I am really conflicted about this novel. I have no doubt about the fact that I am really happy to be able to say that I have read Lolita. I am also glad that I did NOT read this when I was a teen, because I might have missed the point entirely.
Humbert Humbert (the narrator and central paedophile of the novel) is a sociopath and a monster. He is not necessarily a monster just because he wants to have sex with 12-14 year old girls. There are enough people out there who suffer from this predilection without acting on it. People who hate themselves and end up taking their own lives because they can never be rid of their urge. Humbert, however, does act on it and he doesn’t care as long as he is able to get off. No doubt about it, he ruins the life of the titular Lolita (name: Dolores Haze) as he never really makes the connection that she is a person and not his dream made flesh.
Humbert is charming. He is a smart man, who enjoys word play and is able to generate sympathy. At no point in this book did I forget that it was Humbert who was meant to be writing this book. He tries to generate pathos early on by explaining the reason he fancies young girls (due to a childhood girlfriend dying). Here’s the thing though, he’s probably lying.

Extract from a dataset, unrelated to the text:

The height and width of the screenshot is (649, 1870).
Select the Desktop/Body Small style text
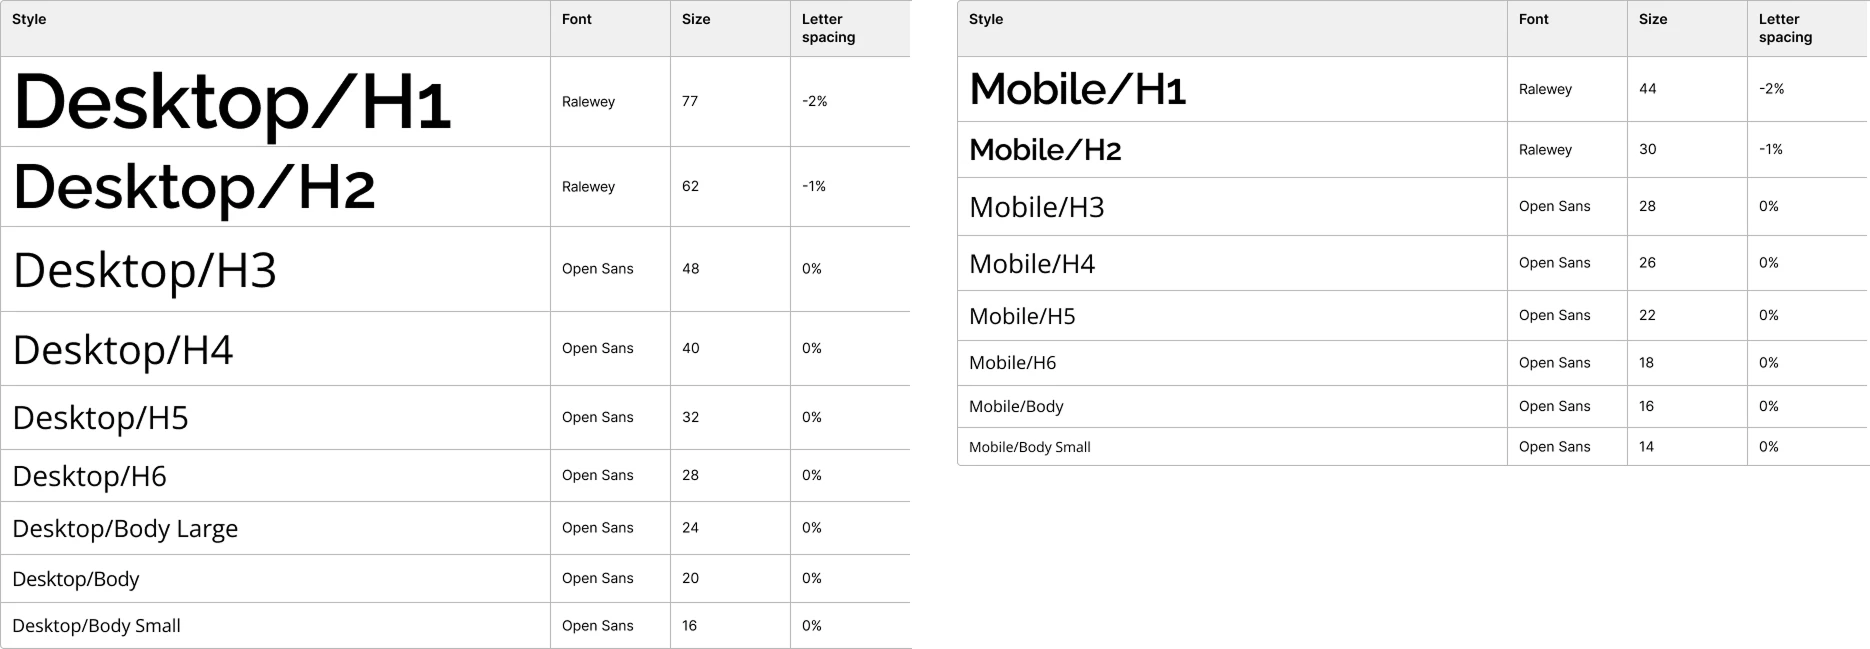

In fact, there is very little in the book that could be considered 100% truthful apart from his feelings of infatuation with this young girl. It is clear that, in his own way, Humbert truly loved Dolores (I am reluctant to call her ‘Lolita’ since that is the name he uses). He is obsessively in love with her to the point that he murders one man and is culpable of manslaughter of someone else.

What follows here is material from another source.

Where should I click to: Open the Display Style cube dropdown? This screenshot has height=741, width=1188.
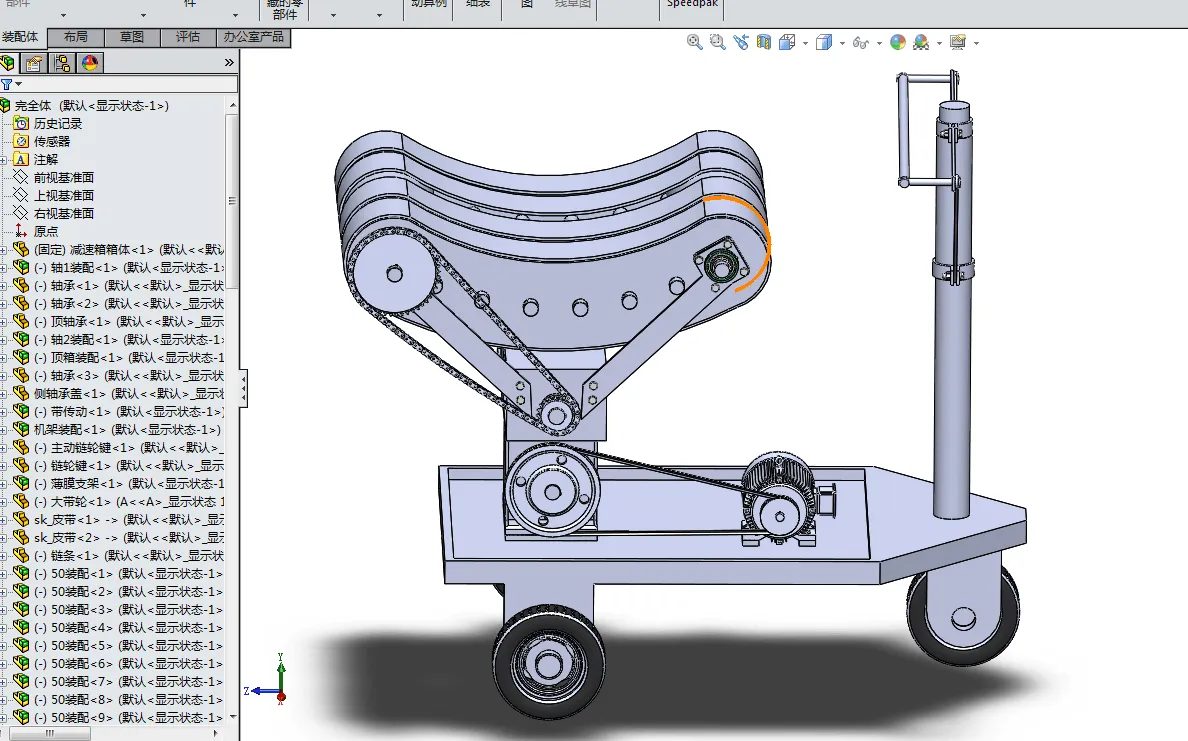(x=842, y=43)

He shows little emotional awareness of others until towards the end of the book, where he talks about moments when he realizes that Dolores was scared or afraid. As she grows, he becomes aware more and more of how he has effected her. It’s more than a case of too little, too late. However, it goes a long way to explain why, as he sits in jail, he is admitting to these crimes.
To Humbert, maybe this confession is his attempt at atonement. Most likely, it’s an act of ego-stroking. It’s a fascinating and thought-provoking book.